She said they were irresistible, and guess what? They were. Special thanks to Tom Jones, of Tom’s Test Kitchen for sending me information on this recipe!

Sous vide egg bites contain eggs, cottage cheese, Monterey Jack cheese, Gruyere, bacon, and a pinch of salt. So if you are looking for a breakfast that is low carb, and diabetic-friendly, this recipe is for you.

Before I go into the recipe, let me say, this is not my typical copycat recipe. I want you to be able to make these from ingredients you have in your kitchen, with tools that you normally have.

This recipe meets the condition of being made with ingredients you already have. The Starbucks Sous Vide Egg bites need a Sous Vide to prepare them.

What is a sous vide?

It is a type of cooker/appliance that enables you to slowly cook items in a water bath. When meat is prepared this way, the fat and connective tissues breakdown in a way that can’t be matched by more traditional methods of cooking. A Sous vide makes eggs super creamy and is critical for this recipe.

I tested this recipe more than I typically do. I have been working on this recipe for about four weeks. I learned all sorts of things. What type of jars to use for these eggs, the different ingredients to use, and how long to cook them, and most importantly, cook your bacon before you add it to mix.

One thing that you need is the Sous Vide. I tried making these eggs in jars with pots of water simmering on the stove. It didn’t work. The eggs came out overcooked. Even though I watched the temperature so it didn’t get too high, it didn’t work. I guess that’s why sous vides are made.

I have had two different models of Sous Vide before. I have used both the and the Sous Vide Supreme. My preference is for the Anova Culinary. It stores in a smaller space, and I like the way the water circulates around the food. It also allows you more flexibility in the container you want to use.

Will you need a sous vide to make these egg bites? Yes.

Ingredients

Here’s a list of what you need:

  • Eggs
  • Cottage cheese
  • Monterey Jack Cheese
  • Gruyere cheese
  • Bacon
  • Salt
Starbucks sous vide egg bites ingredients

Ingredient Notes and Tips

If you have tried these eggs at Starbucks, the texture is light and springy. If you read the ingredients on the Starbucks website, the first ingredient is cottage cheese.
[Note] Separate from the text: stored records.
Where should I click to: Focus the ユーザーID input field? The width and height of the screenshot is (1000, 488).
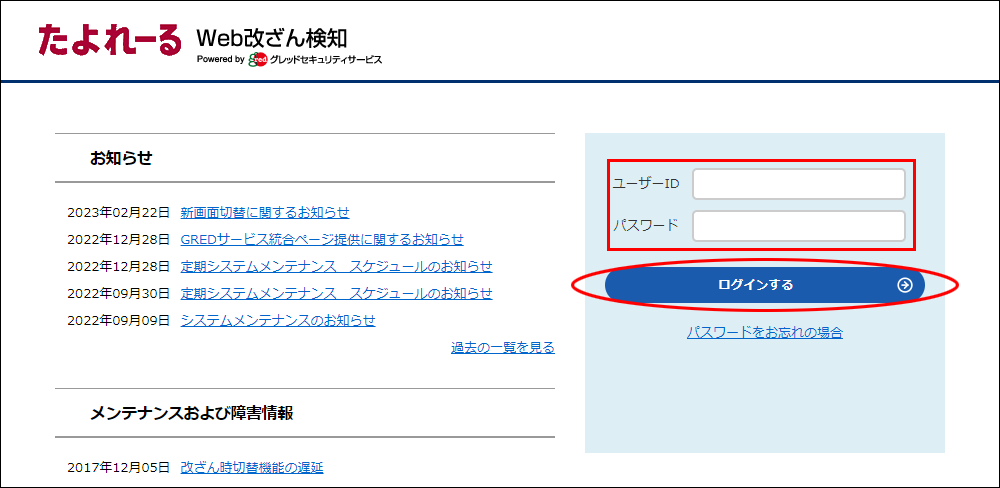pyautogui.click(x=798, y=184)
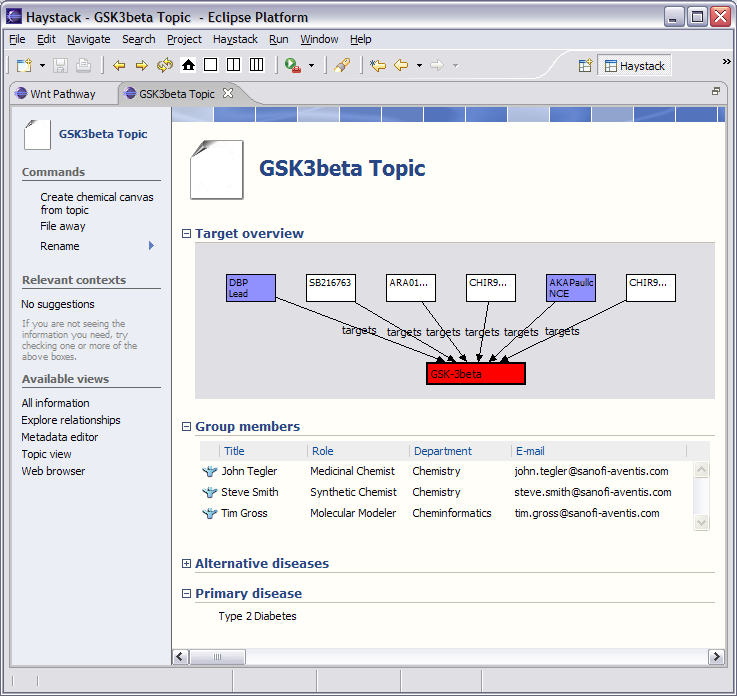737x696 pixels.
Task: Click the GSK3beta Topic document icon in sidebar
Action: (x=37, y=134)
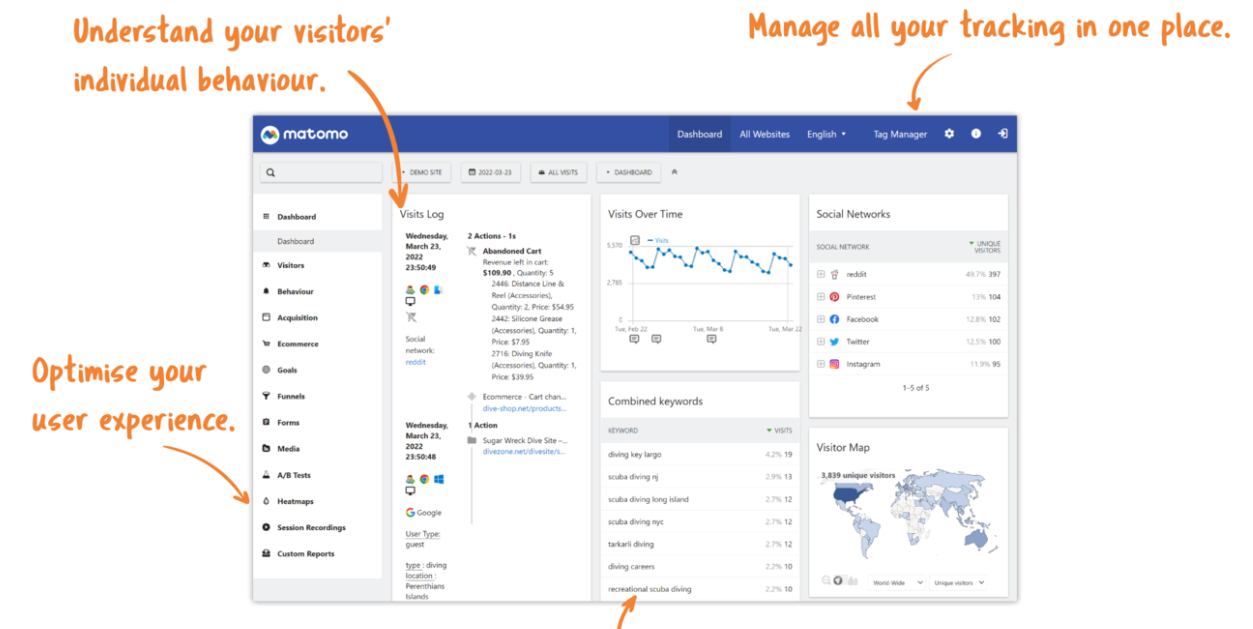Click the search field above the sidebar
The width and height of the screenshot is (1253, 629).
coord(320,172)
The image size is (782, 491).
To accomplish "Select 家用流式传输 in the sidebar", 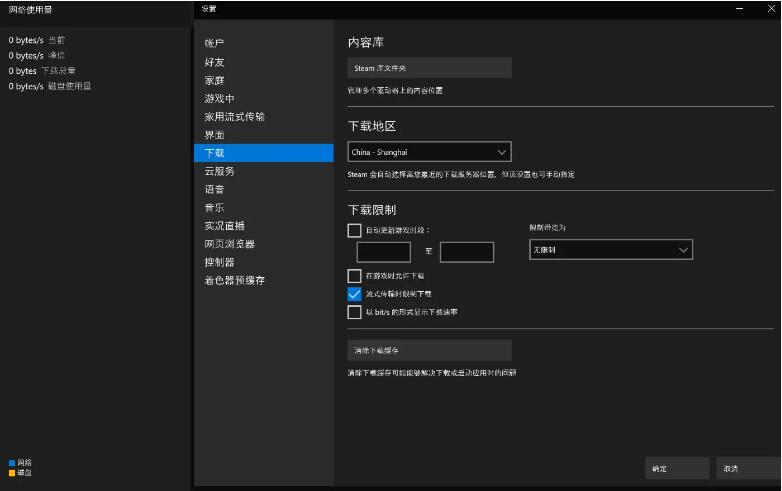I will coord(235,116).
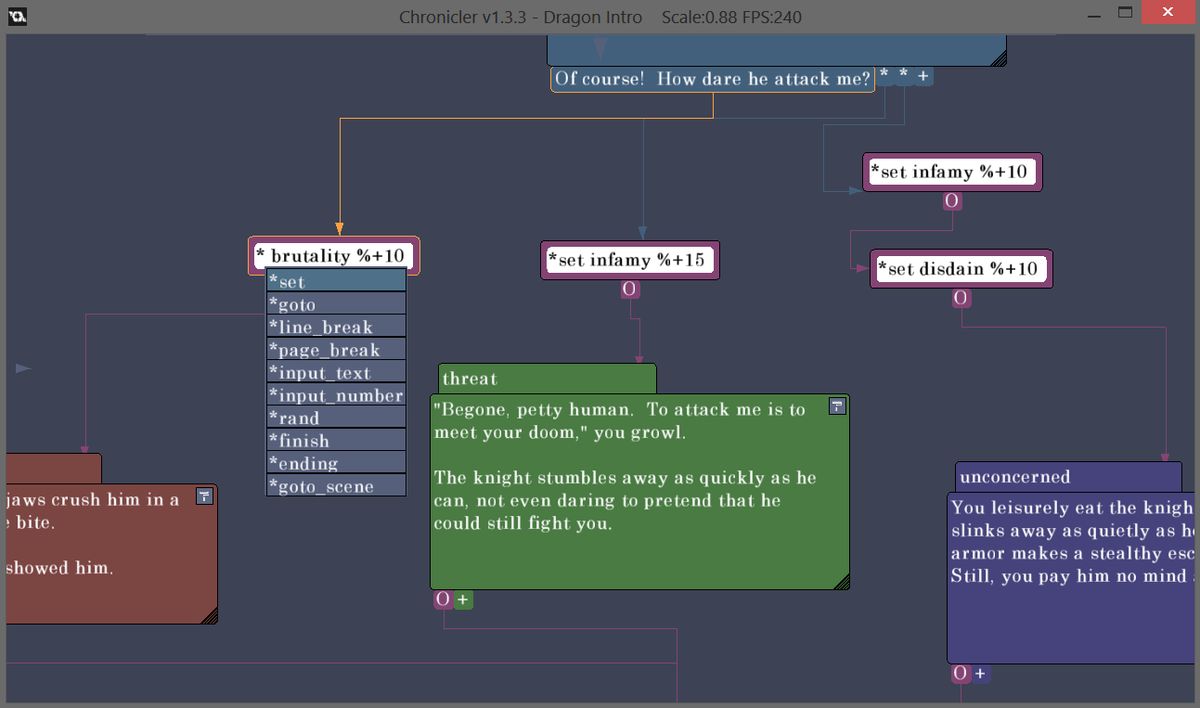Edit the brutality %+10 action field
This screenshot has width=1200, height=708.
point(334,256)
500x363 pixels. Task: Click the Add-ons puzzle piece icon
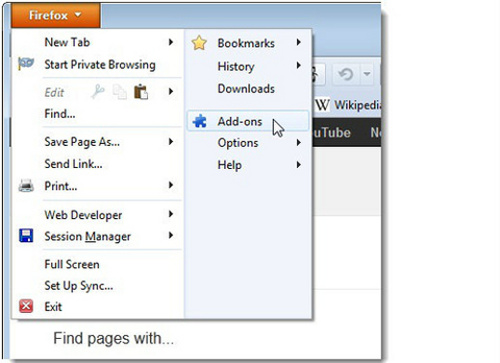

Cottage cheese keeps the egg bites from being too dense.

I suggest you use thin bacon and cook it nice and crispy. Thick bacon can be too chewy and it may seem like it is undercooked.

I recommend using a good quality Gruyere cheese. Don’t buy a package of Swiss cheese, it will lack the flavor you need.

How to Make Starbucks Egg Bites

  1. Set your sous vide for 167 degrees.
  2. Cook bacon until crisp.
  3. Add eggs, cottage cheese, Monterey Jack cheese, Gruyere cheese, and salt into a blender.
  4. Blend until it is a uniform mixture.
  5. Spray four small canning jars with a non-stick spray.
  6. Break a piece of bacon and place it into each jar.
  7. Pour egg mixture into jars.
  8. Wipe the rim of the jar to make sure it is clean then place the lid on the jar.
  9. Make sure the sous vide has reached 167 degrees.
  10. Place jars into the sous vide.
  11. Cook eggs for about 35 minutes or until egg bites are completely set.
  12. Remove egg bites from the jars.
  13. Sprinkle shredded Gruyere cheese on top and broil until they just turn brown.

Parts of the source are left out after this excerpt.